In fact, Article 34(2) of the Banking Act (Chapter 371 if the Laws of Malta) simply states that:

"No person, including past and present officers or agents of a bank, shall disclose any information relating to the affairs of a bank or of a customer of a bank which he has acquired in the performance of his duties or the exercise of his functions under this Act and any regulation or Banking Rules made thereunder except (c) when lawfully required to do so by any court or under a provision of any law."

It was therefore noted by the Court that upon an order of a court any bank official would also be obliged to reveal any information which the court deems necessary.

Diverting its attention to Article 16 of the Prevention of Money Laundering and Funding of Terrorism Regulations (Subsidiary Legislation 373.01) and Part 1 of the Implementing Procedures (the "IPs"), the Court noted that it is only when, "a subject person, a supervisory authority, any official or employee of a subject person or a supervisory authority, or any person from whom the Financial Intelligence Analysis Unit has demanded information" in relation to

  1. a suspicious transaction report made to the FIAU;
  2. when the FIAU demanded information within the context of a ML/FT analysis;
  3. when information has been or may be transmitted to the FIAU within the context of a ML/FT analysis; and
  4. when a ML/FT analysis or investigation has been, is being carried out or may be carried out by the FIAU or by a law enforcement agency

that the person:

"..... who discloses to the person concerned or to a third party, other than as provided for in this regulation, the fact that information has been demanded by the Financial Intelligence Analysis Unit or that information has been or may be transmitted to the Financial Intelligence Analysis Unit, or that an analysis or an investigation has been, is being, or maybe carried out, shall be guilty of an offence ...."

In considering all the above, the Court concluded that the information/documentation which the Plaintiff is requesting the Defendant to produce is not to be considered as "privileged" as it does not fall within any of the exceptions/list of prohibited documents catered for within the law.
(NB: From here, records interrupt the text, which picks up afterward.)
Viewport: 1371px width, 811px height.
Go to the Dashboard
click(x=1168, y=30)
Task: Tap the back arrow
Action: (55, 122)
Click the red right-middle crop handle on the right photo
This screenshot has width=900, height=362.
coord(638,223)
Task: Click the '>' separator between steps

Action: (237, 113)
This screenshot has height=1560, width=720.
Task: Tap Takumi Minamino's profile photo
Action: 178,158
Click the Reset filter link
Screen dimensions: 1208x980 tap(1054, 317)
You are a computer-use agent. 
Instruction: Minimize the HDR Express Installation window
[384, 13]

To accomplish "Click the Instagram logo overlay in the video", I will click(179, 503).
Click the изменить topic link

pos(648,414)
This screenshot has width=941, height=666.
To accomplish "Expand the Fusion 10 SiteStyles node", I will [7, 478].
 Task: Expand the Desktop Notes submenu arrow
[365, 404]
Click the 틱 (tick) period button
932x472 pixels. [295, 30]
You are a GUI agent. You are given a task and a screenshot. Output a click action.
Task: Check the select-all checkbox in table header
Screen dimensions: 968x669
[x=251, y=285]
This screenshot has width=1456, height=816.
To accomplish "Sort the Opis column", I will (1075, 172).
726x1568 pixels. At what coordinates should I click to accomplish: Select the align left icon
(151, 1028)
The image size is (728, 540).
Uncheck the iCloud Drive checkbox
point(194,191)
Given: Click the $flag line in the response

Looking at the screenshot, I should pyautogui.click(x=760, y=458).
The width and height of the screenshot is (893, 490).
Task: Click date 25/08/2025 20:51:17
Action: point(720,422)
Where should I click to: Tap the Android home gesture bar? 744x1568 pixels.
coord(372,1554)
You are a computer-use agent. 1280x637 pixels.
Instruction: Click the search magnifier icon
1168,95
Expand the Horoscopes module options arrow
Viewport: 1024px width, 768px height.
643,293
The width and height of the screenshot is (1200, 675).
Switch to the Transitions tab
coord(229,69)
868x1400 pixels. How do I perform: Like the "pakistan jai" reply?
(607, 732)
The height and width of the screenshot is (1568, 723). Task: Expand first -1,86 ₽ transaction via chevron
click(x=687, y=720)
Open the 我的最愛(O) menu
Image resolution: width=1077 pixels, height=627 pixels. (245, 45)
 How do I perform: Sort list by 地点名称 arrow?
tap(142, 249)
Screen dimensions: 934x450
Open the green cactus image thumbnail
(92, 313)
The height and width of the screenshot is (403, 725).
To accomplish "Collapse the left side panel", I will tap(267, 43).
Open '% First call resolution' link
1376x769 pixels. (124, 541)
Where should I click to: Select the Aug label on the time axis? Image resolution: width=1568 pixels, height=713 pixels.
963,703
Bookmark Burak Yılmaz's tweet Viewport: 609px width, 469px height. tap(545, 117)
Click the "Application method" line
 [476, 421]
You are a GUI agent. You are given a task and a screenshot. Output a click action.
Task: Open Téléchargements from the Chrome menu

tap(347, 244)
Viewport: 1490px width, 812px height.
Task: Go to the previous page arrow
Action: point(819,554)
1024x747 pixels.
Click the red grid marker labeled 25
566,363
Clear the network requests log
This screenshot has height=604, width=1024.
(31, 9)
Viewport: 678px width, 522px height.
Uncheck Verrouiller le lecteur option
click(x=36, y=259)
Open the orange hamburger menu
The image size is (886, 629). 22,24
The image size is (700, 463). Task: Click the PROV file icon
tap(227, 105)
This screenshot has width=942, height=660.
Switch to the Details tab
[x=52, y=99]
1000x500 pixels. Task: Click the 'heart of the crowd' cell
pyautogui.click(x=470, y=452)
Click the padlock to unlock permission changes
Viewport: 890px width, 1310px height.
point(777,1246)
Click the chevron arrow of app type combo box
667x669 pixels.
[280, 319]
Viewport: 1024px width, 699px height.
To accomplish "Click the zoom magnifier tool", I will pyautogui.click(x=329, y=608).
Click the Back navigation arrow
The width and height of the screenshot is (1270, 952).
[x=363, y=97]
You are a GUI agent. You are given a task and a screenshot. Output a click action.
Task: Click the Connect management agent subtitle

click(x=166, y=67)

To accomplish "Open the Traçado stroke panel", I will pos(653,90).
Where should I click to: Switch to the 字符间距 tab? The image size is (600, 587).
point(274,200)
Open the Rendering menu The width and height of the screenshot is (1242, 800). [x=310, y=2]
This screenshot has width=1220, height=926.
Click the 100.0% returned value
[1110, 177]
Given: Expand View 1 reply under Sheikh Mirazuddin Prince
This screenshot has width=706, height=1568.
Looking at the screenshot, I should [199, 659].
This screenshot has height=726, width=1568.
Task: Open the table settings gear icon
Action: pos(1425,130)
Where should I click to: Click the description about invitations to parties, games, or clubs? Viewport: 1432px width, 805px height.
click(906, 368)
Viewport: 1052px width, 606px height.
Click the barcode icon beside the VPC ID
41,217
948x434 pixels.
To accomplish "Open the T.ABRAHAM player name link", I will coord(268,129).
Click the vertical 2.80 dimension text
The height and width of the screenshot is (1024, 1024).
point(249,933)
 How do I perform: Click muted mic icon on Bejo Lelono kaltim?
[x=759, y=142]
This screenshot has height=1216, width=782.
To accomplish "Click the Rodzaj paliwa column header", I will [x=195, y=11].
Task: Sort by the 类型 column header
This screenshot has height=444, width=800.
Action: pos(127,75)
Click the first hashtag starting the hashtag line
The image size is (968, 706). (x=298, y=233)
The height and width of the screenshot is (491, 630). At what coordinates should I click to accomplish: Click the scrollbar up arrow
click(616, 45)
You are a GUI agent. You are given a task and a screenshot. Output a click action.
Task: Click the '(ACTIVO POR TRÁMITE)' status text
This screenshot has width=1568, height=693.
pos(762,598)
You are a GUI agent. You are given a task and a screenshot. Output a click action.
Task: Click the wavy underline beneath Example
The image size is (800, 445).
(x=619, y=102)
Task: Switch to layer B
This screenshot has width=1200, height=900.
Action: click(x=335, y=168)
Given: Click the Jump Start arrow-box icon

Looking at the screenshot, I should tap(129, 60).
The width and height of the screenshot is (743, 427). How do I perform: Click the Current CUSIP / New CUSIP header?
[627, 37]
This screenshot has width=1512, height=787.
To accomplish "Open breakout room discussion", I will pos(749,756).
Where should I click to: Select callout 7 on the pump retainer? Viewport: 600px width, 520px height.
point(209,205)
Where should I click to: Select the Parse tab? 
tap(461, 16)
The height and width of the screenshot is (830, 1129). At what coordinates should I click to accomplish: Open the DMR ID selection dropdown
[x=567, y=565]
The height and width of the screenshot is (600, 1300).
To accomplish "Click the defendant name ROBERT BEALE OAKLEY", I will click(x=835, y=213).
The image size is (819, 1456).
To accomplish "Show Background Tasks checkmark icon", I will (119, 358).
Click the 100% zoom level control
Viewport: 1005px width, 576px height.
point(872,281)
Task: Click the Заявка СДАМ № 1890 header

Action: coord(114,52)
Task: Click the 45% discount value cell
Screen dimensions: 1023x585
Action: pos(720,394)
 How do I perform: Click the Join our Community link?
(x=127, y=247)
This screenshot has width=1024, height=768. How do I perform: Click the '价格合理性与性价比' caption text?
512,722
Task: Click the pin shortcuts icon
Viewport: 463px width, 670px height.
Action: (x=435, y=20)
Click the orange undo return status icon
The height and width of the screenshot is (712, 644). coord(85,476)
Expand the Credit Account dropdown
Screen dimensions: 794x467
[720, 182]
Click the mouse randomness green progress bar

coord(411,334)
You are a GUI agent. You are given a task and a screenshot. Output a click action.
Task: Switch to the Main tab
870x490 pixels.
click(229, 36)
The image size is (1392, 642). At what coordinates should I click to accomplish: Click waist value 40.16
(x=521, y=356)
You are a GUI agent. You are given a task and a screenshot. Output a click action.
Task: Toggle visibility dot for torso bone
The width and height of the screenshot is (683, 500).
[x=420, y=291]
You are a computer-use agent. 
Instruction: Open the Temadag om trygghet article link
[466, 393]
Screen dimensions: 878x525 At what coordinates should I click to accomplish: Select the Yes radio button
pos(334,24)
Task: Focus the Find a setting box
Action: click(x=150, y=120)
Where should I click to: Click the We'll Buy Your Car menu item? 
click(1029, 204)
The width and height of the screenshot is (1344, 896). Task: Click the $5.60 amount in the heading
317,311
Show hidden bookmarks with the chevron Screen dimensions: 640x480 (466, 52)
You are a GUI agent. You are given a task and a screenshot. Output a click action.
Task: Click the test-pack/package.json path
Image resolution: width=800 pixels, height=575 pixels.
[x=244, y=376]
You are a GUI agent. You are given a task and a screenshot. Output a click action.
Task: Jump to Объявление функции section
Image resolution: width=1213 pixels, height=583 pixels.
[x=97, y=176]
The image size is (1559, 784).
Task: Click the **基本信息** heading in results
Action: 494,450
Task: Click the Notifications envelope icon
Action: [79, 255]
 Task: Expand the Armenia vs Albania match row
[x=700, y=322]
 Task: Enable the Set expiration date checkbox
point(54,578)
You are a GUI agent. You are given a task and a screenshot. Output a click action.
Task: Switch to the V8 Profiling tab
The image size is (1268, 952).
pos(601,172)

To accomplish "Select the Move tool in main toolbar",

Throughout its ruling, the Court clearly stated that prior to determining whether certain documentation may be requested in court, the Court must first determine whether the documentation being demanded is relevant to that particular case and is deemed necessary for a court to appropriately give their final verdict. The court will then assess whether the document(s) being requested falls within the category of privileged documentation, as per the law.

In conclusion, the Court examined in detail the relevant provisions of the law, and, in light of all of the above determined that the documentation being requested was undeniably pertinent to the facts of the case (being damages suffered by the Plaintiff due to the fact that the defendants defaulted on certain AML-CTF obligations).

The Court demanded that the Defendants produced all documents being requested by the Plaintiffs (or parts thereof).